§ **TEXT PASSAGE**:
____
Sickle cell disease is a hereditary disease of the red blood cells. If they are healthy, they are shaped like donuts and are very elastic. They can squeeze through the tiniest blood vessels and thus ensure the body’s oxygen supply. In sickle cell disease, some blood cells become deformed. They resemble a sickle and can no longer pass through the smallest blood vessels. The blood flow is blocked and the oxygen supply is impaired. The consequences can be pain and damage to the spleen, kidneys, brain, bones and other organs. Without prompt treatment, kidney or heart failure can occur. Patients also suffer from anaemia and mild jaundice. Sickle cell disease occurs mainly in people of African-American descent. Around 400,000 children are born with the disease each year worldwide, with up to 5,000 people affected in Germany.
____
§ **PROVIDED RECORDS**:
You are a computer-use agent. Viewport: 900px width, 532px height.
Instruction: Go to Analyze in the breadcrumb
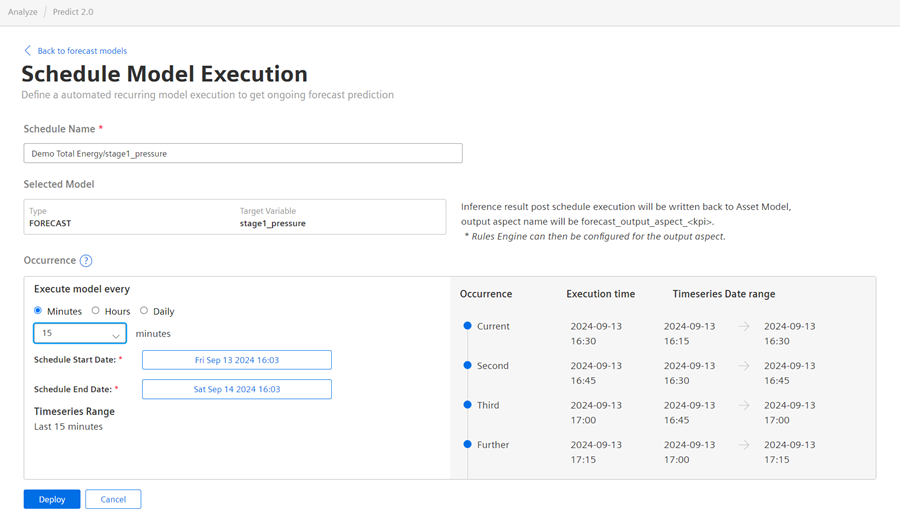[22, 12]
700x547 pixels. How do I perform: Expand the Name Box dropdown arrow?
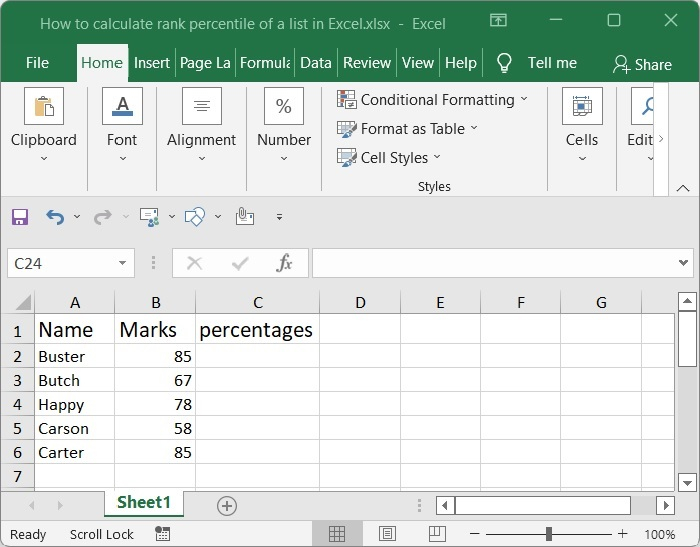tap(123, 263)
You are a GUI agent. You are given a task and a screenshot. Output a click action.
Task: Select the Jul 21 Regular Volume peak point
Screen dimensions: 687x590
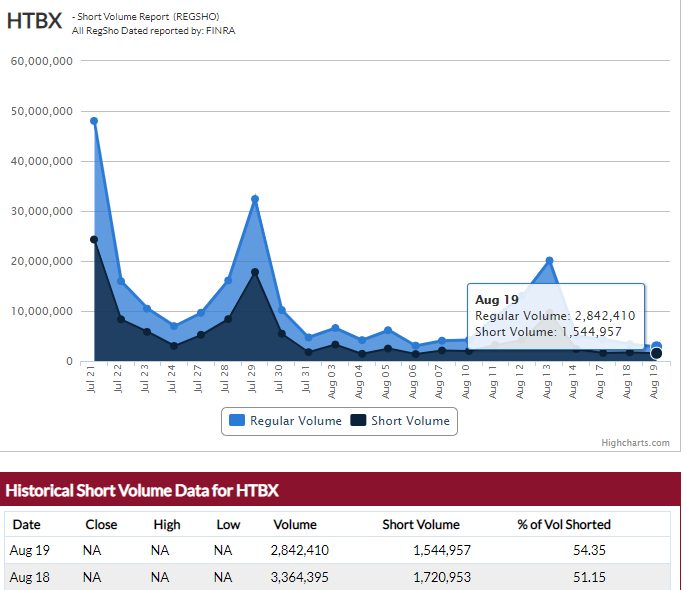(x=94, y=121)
____
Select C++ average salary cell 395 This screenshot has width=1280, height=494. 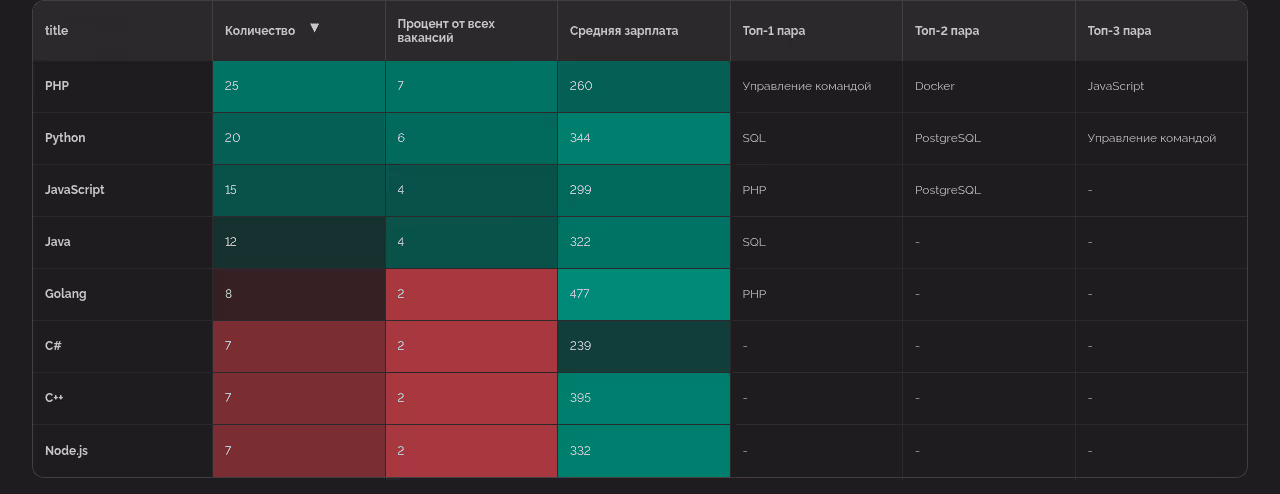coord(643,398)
____
§ **EXERCISE DESCRIPTION**: Reproduce the passage on sickle cell disease word for word, starting with "Sickle cell disease is" and going on through "affected in Germany.". The material is unrelated to the passage on sickle cell disease.

§ **EXERCISE OUTPUT**:
Sickle cell disease is a hereditary disease of the red blood cells. If they are healthy, they are shaped like donuts and are very elastic. They can squeeze through the tiniest blood vessels and thus ensure the body’s oxygen supply. In sickle cell disease, some blood cells become deformed. They resemble a sickle and can no longer pass through the smallest blood vessels. The blood flow is blocked and the oxygen supply is impaired. The consequences can be pain and damage to the spleen, kidneys, brain, bones and other organs. Without prompt treatment, kidney or heart failure can occur. Patients also suffer from anaemia and mild jaundice. Sickle cell disease occurs mainly in people of African-American descent. Around 400,000 children are born with the disease each year worldwide, with up to 5,000 people affected in Germany.